May 4, 2026
Talk LLMs to me… or please don’t
Let's Talk about LLMs
Even the comments are tired of the LLM debate—but the fights are getting louder
TLDR: The article argues that chatbot-style software may be important, but probably isn’t a magic fix for all programming problems. The comments stole the show: some readers are totally exhausted by endless LLM debates, while others insist this changes everything and old rules no longer apply.
A blog post called "Let's Talk about LLMs" tried to do the calm, thoughtful thing: define terms, avoid the fuzzy catch-all label of "artificial intelligence," and ask the big question hanging over the whole industry—are these chatbot-style systems a world-changing leap, a bubble, or just another overhyped tech moment?

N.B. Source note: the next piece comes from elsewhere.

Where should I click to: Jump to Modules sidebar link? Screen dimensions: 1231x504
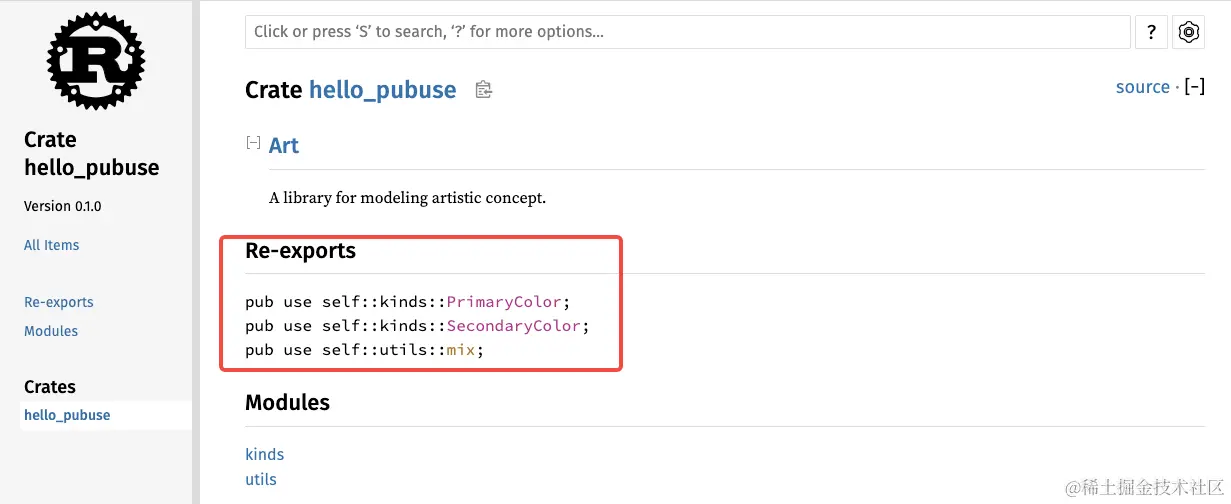[51, 331]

The writer leans on old software wisdom from Fred Brooks’ famous "No Silver Bullet" idea: there may be no single magic fix for making software work dramatically easier.
But the real fireworks were in the comments, where a chunk of the crowd basically yelled, "Please, not this again." One reply was hilariously blunt: "Actually can we not thanks." Another practically rolled its eyes through the screen, saying yet another personal essay on language models in 2025 is simply not interesting anymore. That boredom itself became the drama: not everyone is arguing about whether the tools are amazing—some are arguing that the discourse has become the most exhausting product of all.
Then came the counterattack. The pro-LLM camp insisted skeptics are missing the point completely: these tools don’t just write code faster, they can help think, research, and test faster too. One commenter swerved into full movie-trailer mode—"And then AI happened"—to declare that the old “no 10x productivity boost” rule may finally be dead. So the vibe is split between eye-roll fatigue, messianic hype, and a side dish of nerdy philosophy links. In other words: the internet is absolutely still talking about LLMs, even when half the room is begging it to stop.
Key Points
- •The article frames current debate over LLMs as unresolved, ranging from transformative productivity gains to hype or bubble scenarios.
- •It uses “LLM” instead of “AI” to keep the discussion focused on large language models rather than the broader and less precise AI label.
- •The article defines “LLM coding” broadly as any use of an LLM to generate program code, whether supervised by humans or not.
- •The discussion is explicitly limited to technology and programming, avoiding broader societal commentary.
- •Fred Brooks’ *No Silver Bullet* is introduced to argue that software development contains both essential and accidental difficulties, with memory management cited as an example of the latter.